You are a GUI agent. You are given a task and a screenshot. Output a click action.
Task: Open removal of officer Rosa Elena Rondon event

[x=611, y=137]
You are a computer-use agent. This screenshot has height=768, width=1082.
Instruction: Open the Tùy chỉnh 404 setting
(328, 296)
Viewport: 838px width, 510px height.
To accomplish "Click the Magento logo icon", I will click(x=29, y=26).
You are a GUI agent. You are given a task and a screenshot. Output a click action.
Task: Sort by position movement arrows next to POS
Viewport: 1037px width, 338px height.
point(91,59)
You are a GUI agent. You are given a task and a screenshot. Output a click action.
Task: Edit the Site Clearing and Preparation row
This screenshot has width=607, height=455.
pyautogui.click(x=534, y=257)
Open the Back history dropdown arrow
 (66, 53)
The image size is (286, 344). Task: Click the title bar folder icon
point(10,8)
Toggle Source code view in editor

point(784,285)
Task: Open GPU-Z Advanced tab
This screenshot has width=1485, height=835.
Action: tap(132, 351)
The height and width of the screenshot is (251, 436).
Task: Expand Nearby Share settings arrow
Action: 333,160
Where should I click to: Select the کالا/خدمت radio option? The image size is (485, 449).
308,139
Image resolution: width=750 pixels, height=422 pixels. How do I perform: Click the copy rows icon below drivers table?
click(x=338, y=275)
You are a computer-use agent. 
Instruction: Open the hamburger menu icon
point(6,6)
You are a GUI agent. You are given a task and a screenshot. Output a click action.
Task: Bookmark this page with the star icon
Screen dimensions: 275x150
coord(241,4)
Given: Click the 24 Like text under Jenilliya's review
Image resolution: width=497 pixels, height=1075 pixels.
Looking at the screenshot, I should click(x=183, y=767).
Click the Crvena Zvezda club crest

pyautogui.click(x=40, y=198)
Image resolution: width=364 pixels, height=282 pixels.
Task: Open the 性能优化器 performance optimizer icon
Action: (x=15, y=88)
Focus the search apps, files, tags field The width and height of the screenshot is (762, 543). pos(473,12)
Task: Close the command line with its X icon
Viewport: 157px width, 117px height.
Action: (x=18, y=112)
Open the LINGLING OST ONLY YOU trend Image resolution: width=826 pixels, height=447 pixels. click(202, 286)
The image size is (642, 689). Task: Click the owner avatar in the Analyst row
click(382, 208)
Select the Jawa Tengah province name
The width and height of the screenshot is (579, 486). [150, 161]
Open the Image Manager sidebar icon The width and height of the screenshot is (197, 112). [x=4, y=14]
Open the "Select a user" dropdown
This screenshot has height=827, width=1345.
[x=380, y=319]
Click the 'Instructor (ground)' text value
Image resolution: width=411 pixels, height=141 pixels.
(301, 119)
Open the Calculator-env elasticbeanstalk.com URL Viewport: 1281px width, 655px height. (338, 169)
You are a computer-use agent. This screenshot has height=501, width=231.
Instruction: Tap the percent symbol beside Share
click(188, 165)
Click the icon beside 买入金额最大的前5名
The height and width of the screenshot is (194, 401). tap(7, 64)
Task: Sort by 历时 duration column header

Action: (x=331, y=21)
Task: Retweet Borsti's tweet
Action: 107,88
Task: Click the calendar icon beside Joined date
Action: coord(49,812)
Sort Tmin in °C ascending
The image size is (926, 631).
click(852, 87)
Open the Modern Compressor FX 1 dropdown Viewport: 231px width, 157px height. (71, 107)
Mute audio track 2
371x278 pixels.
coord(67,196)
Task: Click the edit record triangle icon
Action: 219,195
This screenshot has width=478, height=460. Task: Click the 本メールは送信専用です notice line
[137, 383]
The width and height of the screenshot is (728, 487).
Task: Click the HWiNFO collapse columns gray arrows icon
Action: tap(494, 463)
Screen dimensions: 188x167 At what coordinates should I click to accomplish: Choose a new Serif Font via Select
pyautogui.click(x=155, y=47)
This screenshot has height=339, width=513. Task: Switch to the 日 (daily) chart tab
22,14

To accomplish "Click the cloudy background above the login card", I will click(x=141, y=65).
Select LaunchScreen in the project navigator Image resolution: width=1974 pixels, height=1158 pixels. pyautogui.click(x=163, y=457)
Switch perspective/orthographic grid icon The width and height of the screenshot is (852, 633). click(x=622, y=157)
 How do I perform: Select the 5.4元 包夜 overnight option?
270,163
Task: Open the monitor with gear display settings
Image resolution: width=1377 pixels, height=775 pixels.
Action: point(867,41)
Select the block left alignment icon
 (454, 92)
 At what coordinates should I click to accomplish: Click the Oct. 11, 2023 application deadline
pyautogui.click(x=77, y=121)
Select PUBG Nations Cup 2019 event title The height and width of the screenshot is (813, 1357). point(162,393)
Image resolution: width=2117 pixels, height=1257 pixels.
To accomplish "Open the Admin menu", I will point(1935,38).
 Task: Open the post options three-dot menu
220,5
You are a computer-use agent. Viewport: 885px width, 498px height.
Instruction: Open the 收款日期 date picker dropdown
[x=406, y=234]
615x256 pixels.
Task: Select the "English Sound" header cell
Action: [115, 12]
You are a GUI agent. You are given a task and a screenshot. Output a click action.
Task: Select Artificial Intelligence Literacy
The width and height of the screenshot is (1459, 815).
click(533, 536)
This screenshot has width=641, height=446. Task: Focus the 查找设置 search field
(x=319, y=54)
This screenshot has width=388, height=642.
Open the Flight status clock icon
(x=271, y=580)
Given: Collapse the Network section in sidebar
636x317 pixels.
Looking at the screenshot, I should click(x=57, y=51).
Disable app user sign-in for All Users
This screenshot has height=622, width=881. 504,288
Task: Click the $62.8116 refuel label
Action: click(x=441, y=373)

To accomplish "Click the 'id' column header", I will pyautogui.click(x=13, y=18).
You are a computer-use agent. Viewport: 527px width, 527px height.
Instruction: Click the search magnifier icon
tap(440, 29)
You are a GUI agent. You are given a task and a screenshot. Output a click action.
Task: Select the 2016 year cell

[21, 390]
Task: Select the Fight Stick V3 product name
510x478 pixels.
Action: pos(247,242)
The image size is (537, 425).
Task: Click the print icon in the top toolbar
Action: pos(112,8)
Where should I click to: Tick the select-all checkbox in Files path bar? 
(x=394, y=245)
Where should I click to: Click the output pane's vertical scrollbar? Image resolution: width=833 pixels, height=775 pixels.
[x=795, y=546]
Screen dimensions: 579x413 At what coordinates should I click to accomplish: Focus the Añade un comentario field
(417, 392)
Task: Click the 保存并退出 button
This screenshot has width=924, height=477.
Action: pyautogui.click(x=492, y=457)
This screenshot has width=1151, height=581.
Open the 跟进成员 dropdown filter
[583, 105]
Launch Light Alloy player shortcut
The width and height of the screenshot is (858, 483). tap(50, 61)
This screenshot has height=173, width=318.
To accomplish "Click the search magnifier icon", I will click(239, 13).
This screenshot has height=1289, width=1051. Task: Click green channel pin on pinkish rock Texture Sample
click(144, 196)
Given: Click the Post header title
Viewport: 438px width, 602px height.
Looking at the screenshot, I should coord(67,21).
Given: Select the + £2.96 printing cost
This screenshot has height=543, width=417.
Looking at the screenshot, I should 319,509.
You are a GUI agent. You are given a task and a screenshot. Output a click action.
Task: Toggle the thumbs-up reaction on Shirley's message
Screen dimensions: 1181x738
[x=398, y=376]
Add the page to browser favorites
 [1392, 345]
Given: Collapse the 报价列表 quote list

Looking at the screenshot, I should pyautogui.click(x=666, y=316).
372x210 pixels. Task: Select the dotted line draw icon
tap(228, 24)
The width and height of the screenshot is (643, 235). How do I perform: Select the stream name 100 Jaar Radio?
------------
Copy out the rows between the line holding "Open the Calculator-env" and the line holding "click(852, 87)", inclusive, with no changes.

## The output
Open the Calculator-env elasticbeanstalk.com URL Viewport: 1281px width, 655px height. (338, 169)
You are a computer-use agent. This screenshot has height=501, width=231.
Instruction: Tap the percent symbol beside Share
click(188, 165)
Click the icon beside 买入金额最大的前5名
The height and width of the screenshot is (194, 401). tap(7, 64)
Task: Sort by 历时 duration column header

Action: (x=331, y=21)
Task: Retweet Borsti's tweet
Action: 107,88
Task: Click the calendar icon beside Joined date
Action: coord(49,812)
Sort Tmin in °C ascending
The image size is (926, 631).
click(852, 87)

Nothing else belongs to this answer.